By Manuel T. Ugalde
LEGAZPI CITY --- After almost four years now that the National Electrification Administration had placed the old Albay Electric Cooperative (Aleco) under the operation of a private firm, a provincial board member suggested the filing of a class suit against Albay Power and Energy Corp (Apec), the private firm controlled by San Miguel Corporation.
This came even as disgusted consumers complained that nothing has changed after the provincial officials then, led by then Gov. Joey Salceda and members of the provincial board virtually gave the green light for Aleco’s operations to be put in the hands of the private firm and save it from its being drowned by the P4B outstanding debt that it has incurred over the years with NEA and other energy suppliers.
Albay Provincial Board Member Rolly Rosal, chair of the Sangguniang Panlalawigan Committee on Environment, citing unending woes aired by Albay consumers under Apec over alleged recurrent power blackouts and inefficient service
suggested in a radio interview that the province, under incumbent Gov. Al Francis Bichara, should take a bold step by filing a class suit against Apec.
Rosal is the younger brother of Legazpi City Mayor Noel Rosal, who, together with then Gov. Salceda, in 2013 led the call for Aleco to be privatized, or at least its operation be handed to a private firm to ensure its “efficient and productive” rehabilitation. Salceda, upon the expiration of his term at the provincial capitol, is now the congressman of the second district of Albay which is also under the coverage of the provinwide electric company.
In February 2014 a month after assuming control of Aleco, then Apec general manager Allan Marchan assured NEA and the LGUs Albay that they would soon provide “the best and most impressive power service in the region under Aleco.
Added to the woes of consumers on June 6 2017, residents of the prominent Sunrise Subdivision in Legazpi was shooked by a sudden strong electric outburst sending shocked residents in panic to rush outside residents.
Since then, Legazpi City and the whole province of Albay have been hounded by frequent power failures made worse by poorly rehabilitated power linesand inefficient linemen.
In one recent instance, residents of Sunrise Subdivision in this city led by lawyer Teodorico Almine are claiming compensation for their damaged appliances after the power lines within their subdivision last June 6 burst into sparks and flames.
A police report said the Sunrise Subdivision incident that occurred at 10 o’clock in the morning was immediately aborted by the timely arrival of responding firetrucks although not one was reported hurt.
Lawyer Almine said he had already submitted to Apec a list of his totally damaged appliances for compensation, adding that denial of his request may force him and many of his fellow homeowners to file a class suit against Apec.
Apec spokesperson Patricia Gutierrez said they are still investigating the case.
Almine said had the incident occurred at night time, worse could have happened inside the subdivision that hosts around 300 homeowners.
It may be recalled that inJanuary 2014, San Miguel Corporation took over operation of the beleaguered and cash-strapped Albay Electric Cooperative after besting four other giant companies, including Aboitiz and the Gokongwei group, in a bidding for the power coop’s 50-year concession contract.
Asserting that a takeover by a tested private company was the only option to save Albay from total power shut off, then Gov.
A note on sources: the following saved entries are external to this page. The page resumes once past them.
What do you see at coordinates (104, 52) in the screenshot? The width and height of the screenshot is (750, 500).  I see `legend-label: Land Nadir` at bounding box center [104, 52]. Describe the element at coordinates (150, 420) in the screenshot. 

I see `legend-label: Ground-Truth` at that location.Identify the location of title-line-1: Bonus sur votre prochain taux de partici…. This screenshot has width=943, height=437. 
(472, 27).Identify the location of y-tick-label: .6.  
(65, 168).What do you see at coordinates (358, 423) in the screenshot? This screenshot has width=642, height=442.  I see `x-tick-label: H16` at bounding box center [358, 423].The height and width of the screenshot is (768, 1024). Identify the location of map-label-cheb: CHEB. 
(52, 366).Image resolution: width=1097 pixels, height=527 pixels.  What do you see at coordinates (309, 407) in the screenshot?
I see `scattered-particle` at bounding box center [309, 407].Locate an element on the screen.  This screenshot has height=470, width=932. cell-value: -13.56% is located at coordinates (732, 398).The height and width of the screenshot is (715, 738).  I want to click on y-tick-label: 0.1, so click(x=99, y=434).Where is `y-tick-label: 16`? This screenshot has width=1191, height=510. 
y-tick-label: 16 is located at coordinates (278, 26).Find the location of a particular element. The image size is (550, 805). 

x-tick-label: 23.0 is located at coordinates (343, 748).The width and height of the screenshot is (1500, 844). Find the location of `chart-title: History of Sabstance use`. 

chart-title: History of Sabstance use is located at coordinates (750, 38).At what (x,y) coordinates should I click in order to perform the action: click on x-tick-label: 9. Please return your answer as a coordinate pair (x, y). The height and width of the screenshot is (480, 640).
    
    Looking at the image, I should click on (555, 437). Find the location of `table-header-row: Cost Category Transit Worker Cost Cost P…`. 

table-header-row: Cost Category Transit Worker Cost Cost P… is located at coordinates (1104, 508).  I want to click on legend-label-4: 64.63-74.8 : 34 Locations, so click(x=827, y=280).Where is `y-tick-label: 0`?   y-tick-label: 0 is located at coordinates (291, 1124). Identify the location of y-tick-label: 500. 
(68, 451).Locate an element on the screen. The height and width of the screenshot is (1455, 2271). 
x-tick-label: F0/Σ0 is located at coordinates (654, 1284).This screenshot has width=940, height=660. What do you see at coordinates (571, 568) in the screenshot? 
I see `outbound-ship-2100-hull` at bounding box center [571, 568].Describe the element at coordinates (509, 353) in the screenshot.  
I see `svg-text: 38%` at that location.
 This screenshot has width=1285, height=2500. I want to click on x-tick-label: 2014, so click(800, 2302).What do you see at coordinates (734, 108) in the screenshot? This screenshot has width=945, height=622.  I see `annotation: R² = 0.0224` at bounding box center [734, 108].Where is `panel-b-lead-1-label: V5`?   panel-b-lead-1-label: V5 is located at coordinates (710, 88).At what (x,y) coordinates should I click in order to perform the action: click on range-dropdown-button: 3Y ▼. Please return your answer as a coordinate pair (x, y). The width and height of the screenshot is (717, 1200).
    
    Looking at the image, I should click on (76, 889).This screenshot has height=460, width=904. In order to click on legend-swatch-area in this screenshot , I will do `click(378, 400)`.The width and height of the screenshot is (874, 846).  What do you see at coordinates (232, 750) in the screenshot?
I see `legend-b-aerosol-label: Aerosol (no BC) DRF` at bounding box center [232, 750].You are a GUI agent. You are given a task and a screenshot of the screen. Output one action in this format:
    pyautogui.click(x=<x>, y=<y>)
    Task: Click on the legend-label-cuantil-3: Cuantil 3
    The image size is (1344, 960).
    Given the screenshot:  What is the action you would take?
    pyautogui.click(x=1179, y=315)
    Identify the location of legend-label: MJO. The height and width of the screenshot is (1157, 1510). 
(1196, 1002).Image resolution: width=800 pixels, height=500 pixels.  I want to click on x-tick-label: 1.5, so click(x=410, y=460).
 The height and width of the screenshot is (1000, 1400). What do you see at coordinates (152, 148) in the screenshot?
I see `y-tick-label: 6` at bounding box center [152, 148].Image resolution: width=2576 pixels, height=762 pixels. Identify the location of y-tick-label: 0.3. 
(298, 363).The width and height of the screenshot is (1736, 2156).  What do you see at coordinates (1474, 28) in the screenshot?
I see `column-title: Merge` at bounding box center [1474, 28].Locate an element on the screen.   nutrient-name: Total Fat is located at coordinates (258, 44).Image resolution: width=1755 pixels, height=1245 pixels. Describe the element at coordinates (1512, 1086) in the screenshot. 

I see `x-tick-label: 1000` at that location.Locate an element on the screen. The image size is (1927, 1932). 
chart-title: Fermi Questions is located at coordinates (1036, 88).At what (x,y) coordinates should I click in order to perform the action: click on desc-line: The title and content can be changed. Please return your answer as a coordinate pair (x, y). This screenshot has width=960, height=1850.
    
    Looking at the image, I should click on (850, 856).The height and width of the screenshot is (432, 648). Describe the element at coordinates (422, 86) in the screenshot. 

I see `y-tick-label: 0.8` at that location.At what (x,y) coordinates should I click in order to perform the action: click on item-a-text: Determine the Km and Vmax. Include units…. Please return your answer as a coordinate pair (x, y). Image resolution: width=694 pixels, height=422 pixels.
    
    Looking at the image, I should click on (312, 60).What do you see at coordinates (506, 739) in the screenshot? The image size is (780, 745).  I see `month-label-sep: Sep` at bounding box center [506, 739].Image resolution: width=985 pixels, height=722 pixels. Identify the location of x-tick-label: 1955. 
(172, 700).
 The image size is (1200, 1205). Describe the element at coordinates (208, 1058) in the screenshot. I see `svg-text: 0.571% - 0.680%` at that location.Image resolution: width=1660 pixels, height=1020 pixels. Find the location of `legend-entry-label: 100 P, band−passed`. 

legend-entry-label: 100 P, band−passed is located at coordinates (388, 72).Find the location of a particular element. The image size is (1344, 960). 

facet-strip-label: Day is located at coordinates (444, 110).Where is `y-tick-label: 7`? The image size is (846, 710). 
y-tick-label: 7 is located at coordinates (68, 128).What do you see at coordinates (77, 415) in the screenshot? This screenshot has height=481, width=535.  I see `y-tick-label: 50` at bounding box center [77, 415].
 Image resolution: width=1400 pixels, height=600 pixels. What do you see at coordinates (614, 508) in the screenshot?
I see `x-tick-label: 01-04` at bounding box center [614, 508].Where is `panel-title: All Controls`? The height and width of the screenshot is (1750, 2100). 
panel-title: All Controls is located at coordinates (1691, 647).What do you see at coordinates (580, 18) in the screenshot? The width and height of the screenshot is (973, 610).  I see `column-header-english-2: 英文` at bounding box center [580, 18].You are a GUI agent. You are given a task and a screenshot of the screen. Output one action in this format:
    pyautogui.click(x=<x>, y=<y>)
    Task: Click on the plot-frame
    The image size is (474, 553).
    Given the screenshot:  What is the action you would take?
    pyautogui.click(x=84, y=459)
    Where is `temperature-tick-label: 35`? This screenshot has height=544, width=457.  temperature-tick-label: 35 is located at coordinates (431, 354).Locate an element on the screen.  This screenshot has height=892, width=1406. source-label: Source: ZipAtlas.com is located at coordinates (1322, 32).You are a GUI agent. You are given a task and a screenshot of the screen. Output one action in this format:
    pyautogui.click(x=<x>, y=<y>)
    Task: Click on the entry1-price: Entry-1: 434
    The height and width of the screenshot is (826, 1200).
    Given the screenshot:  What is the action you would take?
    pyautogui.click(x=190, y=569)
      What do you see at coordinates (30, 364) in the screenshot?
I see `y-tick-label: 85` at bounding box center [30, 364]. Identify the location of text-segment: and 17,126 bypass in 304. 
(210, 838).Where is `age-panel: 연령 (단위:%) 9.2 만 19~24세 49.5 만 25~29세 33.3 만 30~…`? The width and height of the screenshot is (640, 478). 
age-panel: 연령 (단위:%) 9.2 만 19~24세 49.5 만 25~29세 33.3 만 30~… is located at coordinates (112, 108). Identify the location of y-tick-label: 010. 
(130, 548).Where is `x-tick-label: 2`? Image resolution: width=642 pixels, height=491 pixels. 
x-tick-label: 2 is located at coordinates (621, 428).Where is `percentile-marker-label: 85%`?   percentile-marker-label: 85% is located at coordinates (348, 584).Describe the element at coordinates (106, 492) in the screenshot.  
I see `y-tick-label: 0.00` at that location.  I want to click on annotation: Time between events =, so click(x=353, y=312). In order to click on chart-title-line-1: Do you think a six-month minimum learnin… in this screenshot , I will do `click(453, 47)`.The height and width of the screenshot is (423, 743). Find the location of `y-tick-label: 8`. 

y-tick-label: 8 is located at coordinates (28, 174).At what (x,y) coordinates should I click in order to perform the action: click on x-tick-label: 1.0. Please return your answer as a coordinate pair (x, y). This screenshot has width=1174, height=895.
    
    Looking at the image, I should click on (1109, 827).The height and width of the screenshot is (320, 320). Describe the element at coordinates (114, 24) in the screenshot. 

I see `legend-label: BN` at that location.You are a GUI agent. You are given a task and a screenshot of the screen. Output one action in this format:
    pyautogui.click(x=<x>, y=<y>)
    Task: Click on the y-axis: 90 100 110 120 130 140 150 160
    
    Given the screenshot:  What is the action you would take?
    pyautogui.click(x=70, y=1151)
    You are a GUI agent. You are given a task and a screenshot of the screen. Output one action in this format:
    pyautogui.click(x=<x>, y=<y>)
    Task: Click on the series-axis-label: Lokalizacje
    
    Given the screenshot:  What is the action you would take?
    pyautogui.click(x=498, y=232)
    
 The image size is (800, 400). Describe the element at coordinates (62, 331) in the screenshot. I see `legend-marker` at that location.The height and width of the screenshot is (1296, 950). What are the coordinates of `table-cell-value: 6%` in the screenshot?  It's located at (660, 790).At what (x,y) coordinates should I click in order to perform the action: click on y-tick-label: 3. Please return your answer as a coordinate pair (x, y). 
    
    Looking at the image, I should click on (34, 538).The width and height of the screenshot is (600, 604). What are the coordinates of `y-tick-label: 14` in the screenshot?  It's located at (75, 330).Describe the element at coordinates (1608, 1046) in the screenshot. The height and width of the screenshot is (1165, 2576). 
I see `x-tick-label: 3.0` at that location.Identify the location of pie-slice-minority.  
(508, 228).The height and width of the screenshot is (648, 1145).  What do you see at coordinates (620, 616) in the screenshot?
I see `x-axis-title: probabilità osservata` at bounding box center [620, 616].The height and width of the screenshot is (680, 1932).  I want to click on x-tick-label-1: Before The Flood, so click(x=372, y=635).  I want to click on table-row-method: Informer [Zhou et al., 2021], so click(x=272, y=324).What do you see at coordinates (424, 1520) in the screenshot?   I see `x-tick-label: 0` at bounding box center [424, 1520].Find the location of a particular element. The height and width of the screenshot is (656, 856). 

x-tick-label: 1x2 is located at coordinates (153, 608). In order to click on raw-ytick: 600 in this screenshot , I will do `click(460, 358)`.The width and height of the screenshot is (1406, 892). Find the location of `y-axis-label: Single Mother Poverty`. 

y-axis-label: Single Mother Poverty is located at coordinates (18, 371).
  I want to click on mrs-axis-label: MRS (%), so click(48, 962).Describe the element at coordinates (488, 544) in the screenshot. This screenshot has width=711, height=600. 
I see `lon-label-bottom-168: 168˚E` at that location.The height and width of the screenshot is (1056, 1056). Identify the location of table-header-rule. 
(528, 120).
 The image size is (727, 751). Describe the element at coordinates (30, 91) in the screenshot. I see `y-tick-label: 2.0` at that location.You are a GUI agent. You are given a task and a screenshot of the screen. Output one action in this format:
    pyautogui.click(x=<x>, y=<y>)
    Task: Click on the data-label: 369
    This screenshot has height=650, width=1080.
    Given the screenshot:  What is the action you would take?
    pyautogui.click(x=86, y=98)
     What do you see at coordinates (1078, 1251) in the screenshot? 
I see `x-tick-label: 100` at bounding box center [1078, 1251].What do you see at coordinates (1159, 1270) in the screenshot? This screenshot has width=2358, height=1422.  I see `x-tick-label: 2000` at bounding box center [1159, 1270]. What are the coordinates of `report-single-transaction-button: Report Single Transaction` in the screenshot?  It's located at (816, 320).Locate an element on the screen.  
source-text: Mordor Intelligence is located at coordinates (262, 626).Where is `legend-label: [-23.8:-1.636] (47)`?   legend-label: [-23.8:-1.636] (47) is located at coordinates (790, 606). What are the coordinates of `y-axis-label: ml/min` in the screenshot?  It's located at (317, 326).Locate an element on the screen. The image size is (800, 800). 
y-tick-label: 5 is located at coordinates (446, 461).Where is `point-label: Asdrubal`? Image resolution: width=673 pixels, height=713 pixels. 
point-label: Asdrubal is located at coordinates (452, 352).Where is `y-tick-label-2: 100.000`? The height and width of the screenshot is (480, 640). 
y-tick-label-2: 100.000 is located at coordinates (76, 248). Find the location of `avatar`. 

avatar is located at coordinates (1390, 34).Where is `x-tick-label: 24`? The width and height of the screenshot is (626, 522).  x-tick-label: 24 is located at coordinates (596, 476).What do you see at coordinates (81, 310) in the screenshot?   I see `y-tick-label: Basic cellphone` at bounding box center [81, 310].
Salceda in 2012 pressed for the resignation of the entire Aleco board members. This was followed by NEA’s creation of the Aleco Interim Board of Directors headed by Diocese of Legazpi Bishop Joel Baylon whose primary task was to formulate policies and rules and regulations governing the operation of the power coop by a private company.
After four years, its 23,000 or so member-consumers are asking where are now the political kingpins of the province, including the 5 Albay lawmakers (including two from the Ako Bicol Partylist) who strongly backed Aleco’s privatization mode. Even the once fiery voice of Bishop Baylon who was in the frontline for the takeover by private firm can no longer be heard, they said.
Baylon virtually got a slap in the face when in 2014 at least 50 priests from the Diocese of Legazpi signed a manifesto strongly criticizing Apec’s dismal services. Such manifesto came after an earlier manifesto was also issued by the Albay Chamber of Commerce and Industry.
Meanwhile, the sidelined Aleco Union officials accused Apec of incompetence in handling trouble-shooting and even minor electrical connection rehabilitation and repair.
Consumers said it has become unbearable and desperately deplorable that after long years, Albay continues to suffer intermittent daily brownouts, not to mention the regular once a week scheduled whole-day brownouts under Apec.
And then, there’s the billing problem due to alleged sabotaged data base of the power coop resulting to erratic and erroneous billing system where many residents have failed to receive their latest bills for the past two years, fearing for a compounded power bill in the future that they could no longer afford to pay.